A la lumière de cette étude, le discours du Trocadéro, ainsi que l’intervention au JT de 20 heures de France 2, n’ont pas « renversé la table » parmi le cœur de cible : seuls 55% des sympathisants Les Républicains souhaitent que François Fillon maintienne sa candidature, soit une courte majorité, en très légère hausse par rapport à la semaine dernière (+2 points). De même, ces proches de la formation LR ne sont que 47% à estimer que « leur » candidat est en mesure de remporter l’élection présidentielle, soit un pronostic de victoire limité (bien qu’en hausse de 6 points), notamment au regard de celui attribué à Alain Juppé s’il venait à être candidat (60%).

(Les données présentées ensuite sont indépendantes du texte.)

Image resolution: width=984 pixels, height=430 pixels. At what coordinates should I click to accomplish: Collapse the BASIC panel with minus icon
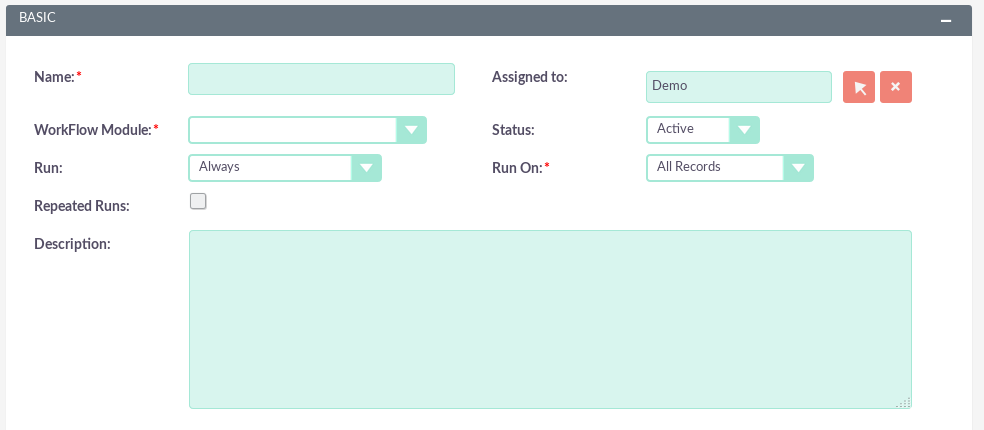coord(946,20)
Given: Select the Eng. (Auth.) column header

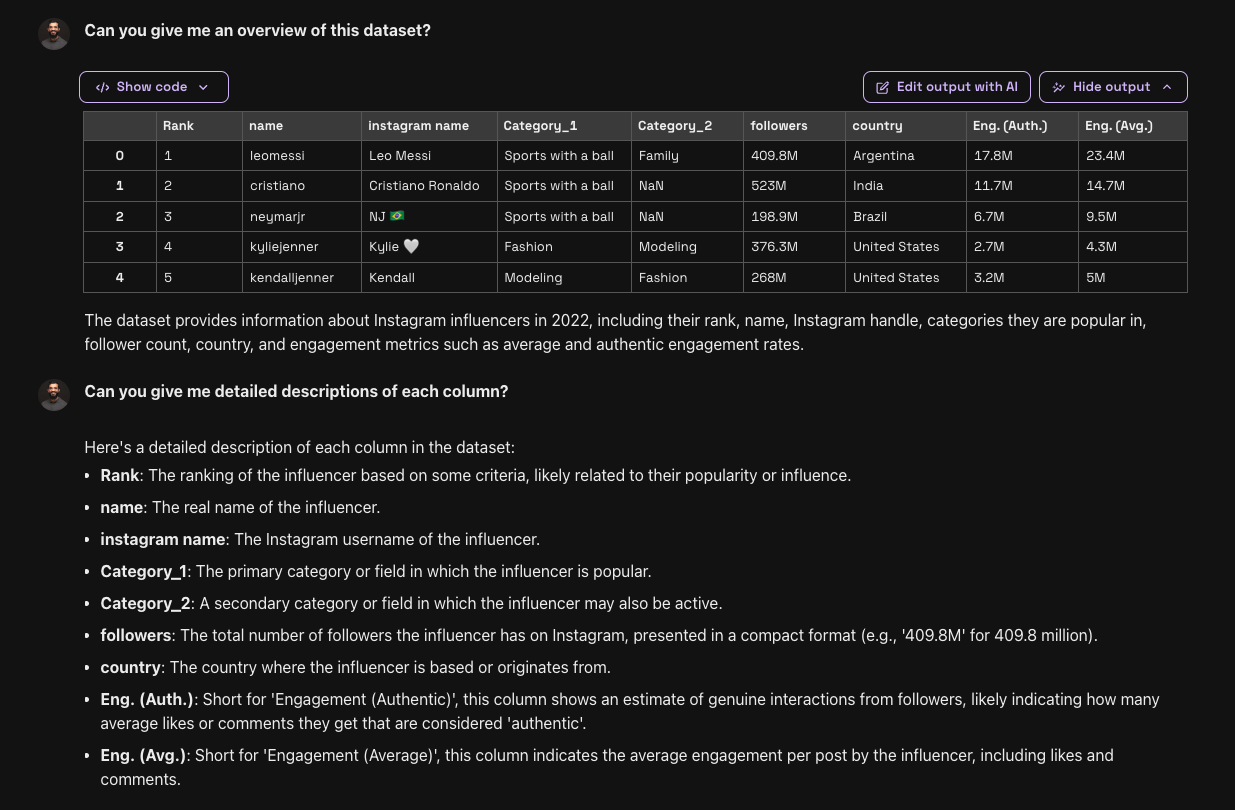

Néanmoins, si le Trocadéro ne semble pas avoir profondément redistribué les cartes, il a permis au candidat sous pression de surmonter les deux principaux écueils qui se dressaient devant lui à très court terme. D’une part, en réponse au doute qui commençait à s’installer en fin de semaine dernière, François Fillon avait la nécessité de réaffirmer fortement qu’il ne comptait pas se retirer. Ce message semble avoir été perçu par les sympathisants LR, dont les 2/3 pensent que sa candidature ne se fera pas emporter au cours des prochains jours. D’autre part, il était essentiel que les démissions apparaissent aux yeux de ses électeurs comme des désertions. Or ce sont plus de 2 proches de LR sur 3 qui estiment que ces responsables politiques ayant quitté la campagne de François Fillon l’ont fait en poursuivant leur intérêt personnel au détriment de l’intérêt collectif.

A défaut de faire radicalement évoluer les convictions des sympathisants de la droite et du centre, le discours du Trocadéro semble avoir permis d’éteindre, ou tout du moins de contenir, l’incendie auprès du cœur de cible de l’ancien Premier ministre. Et la météo n’y est pour rien.